Extracted records:
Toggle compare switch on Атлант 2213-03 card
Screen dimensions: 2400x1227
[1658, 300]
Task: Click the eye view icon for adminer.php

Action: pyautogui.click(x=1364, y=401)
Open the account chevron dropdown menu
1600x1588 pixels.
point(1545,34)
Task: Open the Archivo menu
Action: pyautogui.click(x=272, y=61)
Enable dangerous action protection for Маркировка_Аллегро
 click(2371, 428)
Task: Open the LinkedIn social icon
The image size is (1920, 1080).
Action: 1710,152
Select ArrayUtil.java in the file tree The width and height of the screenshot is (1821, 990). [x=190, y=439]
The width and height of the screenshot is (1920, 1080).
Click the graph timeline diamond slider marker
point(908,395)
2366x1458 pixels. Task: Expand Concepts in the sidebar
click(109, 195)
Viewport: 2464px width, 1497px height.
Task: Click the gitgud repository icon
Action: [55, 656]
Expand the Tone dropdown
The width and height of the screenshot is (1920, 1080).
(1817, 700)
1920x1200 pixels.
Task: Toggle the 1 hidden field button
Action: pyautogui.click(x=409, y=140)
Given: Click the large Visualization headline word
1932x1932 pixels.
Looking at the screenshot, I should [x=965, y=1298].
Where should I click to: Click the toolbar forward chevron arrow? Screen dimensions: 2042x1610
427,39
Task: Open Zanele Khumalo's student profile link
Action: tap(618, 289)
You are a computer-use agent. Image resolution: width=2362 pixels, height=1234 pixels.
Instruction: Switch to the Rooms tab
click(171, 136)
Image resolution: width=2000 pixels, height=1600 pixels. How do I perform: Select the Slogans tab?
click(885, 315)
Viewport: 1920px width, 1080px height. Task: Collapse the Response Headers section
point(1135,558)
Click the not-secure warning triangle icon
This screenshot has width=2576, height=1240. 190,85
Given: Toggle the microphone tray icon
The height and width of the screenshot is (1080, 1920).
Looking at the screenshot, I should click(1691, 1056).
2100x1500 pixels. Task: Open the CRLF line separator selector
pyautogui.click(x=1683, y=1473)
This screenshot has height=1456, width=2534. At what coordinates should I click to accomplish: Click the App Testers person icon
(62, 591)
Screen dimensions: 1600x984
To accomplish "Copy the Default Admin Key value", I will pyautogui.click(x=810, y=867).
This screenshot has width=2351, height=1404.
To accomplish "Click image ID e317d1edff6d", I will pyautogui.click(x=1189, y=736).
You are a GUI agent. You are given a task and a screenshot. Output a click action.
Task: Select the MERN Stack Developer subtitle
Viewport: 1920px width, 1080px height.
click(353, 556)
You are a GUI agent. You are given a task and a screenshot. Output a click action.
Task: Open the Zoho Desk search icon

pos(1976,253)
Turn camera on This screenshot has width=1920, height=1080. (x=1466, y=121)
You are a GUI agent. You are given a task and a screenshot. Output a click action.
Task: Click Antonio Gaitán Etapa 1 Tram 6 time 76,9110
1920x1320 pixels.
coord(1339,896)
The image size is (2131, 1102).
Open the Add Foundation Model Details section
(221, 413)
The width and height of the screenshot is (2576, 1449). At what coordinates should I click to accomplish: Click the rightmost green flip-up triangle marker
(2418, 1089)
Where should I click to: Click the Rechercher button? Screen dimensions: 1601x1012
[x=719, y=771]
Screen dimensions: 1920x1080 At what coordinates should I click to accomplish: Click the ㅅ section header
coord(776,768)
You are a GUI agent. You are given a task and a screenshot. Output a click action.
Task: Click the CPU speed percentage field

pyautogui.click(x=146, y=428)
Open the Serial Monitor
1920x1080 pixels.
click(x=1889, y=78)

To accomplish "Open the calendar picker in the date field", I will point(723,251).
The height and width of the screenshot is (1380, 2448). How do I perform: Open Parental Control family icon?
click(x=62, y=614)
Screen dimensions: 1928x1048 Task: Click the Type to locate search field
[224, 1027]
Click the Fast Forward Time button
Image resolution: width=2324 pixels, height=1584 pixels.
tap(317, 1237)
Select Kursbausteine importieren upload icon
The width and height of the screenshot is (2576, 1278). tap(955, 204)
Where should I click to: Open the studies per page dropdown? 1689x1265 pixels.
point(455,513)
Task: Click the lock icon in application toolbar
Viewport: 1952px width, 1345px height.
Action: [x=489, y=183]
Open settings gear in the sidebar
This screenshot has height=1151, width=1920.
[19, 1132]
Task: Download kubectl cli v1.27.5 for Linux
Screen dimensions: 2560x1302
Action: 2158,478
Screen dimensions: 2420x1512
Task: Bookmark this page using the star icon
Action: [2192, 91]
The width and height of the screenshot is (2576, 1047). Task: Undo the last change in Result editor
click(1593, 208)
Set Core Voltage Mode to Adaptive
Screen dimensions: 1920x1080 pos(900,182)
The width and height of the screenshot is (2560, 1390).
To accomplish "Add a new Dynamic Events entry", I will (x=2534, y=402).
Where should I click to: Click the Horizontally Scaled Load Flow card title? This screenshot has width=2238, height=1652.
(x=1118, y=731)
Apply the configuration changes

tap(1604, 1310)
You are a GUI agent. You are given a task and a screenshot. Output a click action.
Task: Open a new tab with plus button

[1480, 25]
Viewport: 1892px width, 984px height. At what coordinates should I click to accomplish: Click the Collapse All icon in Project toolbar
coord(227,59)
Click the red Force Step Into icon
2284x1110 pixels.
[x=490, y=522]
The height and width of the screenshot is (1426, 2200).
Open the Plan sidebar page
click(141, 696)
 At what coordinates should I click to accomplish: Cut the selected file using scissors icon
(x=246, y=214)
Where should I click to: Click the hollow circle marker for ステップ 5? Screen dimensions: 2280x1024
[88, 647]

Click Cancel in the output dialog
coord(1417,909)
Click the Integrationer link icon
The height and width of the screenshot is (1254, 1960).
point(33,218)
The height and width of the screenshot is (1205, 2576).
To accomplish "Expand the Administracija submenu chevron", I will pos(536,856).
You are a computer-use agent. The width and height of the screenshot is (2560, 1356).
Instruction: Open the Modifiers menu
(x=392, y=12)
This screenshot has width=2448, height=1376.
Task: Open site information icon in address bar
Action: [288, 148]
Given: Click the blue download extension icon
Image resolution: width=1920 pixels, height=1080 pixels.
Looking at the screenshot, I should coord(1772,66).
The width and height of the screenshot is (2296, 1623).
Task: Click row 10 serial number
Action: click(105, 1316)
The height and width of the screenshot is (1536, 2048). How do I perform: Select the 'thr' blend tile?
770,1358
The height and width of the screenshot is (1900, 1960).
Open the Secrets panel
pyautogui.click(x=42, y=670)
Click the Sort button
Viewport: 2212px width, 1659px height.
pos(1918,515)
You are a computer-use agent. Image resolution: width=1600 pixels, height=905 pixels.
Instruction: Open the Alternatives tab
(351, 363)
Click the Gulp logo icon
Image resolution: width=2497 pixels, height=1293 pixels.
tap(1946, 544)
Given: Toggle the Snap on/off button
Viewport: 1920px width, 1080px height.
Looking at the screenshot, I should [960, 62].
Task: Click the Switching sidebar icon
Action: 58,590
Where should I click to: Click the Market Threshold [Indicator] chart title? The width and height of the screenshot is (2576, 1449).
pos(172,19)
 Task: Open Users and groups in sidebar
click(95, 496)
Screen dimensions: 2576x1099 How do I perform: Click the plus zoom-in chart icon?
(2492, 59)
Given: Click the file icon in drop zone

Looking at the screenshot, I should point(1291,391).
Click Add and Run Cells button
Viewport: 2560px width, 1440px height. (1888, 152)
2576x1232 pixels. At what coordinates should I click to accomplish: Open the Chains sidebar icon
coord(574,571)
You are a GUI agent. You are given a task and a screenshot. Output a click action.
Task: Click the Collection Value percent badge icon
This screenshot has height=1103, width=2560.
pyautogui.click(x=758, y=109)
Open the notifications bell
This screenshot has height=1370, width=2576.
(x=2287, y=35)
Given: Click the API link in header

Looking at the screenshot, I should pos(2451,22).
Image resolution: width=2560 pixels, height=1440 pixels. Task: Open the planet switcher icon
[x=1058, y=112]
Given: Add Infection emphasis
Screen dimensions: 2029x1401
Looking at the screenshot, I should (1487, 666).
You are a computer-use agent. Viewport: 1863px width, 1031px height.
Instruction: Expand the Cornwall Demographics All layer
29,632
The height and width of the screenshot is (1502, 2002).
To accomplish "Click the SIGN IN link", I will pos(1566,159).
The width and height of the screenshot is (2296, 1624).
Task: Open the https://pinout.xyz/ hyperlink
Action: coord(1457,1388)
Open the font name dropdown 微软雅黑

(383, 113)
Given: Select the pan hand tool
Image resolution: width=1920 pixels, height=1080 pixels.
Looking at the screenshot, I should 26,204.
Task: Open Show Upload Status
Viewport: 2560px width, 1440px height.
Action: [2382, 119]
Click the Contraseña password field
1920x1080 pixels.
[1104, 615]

[PROBLEM DESCRIPTION] What do the lines above say from the one containing "Task: Select the" down to the one containing "Open settings gear in the sidebar"? Return them exactly, both end lines included, and only them.

[RESPONSE TO THIS TASK]
Task: Select the MERN Stack Developer subtitle
Viewport: 1920px width, 1080px height.
click(353, 556)
You are a GUI agent. You are given a task and a screenshot. Output a click action.
Task: Open the Zoho Desk search icon

pos(1976,253)
Turn camera on This screenshot has width=1920, height=1080. (x=1466, y=121)
You are a GUI agent. You are given a task and a screenshot. Output a click action.
Task: Click Antonio Gaitán Etapa 1 Tram 6 time 76,9110
1920x1320 pixels.
coord(1339,896)
The image size is (2131, 1102).
Open the Add Foundation Model Details section
(221, 413)
The width and height of the screenshot is (2576, 1449). At what coordinates should I click to accomplish: Click the rightmost green flip-up triangle marker
(2418, 1089)
Where should I click to: Click the Rechercher button? Screen dimensions: 1601x1012
[x=719, y=771]
Screen dimensions: 1920x1080 At what coordinates should I click to accomplish: Click the ㅅ section header
coord(776,768)
You are a GUI agent. You are given a task and a screenshot. Output a click action.
Task: Click the CPU speed percentage field

pyautogui.click(x=146, y=428)
Open the Serial Monitor
1920x1080 pixels.
click(x=1889, y=78)

To accomplish "Open the calendar picker in the date field", I will point(723,251).
The height and width of the screenshot is (1380, 2448). How do I perform: Open Parental Control family icon?
click(x=62, y=614)
Screen dimensions: 1928x1048 Task: Click the Type to locate search field
[224, 1027]
Click the Fast Forward Time button
Image resolution: width=2324 pixels, height=1584 pixels.
tap(317, 1237)
Select Kursbausteine importieren upload icon
The width and height of the screenshot is (2576, 1278). tap(955, 204)
Where should I click to: Open the studies per page dropdown? 1689x1265 pixels.
point(455,513)
Task: Click the lock icon in application toolbar
Viewport: 1952px width, 1345px height.
Action: [x=489, y=183]
Open settings gear in the sidebar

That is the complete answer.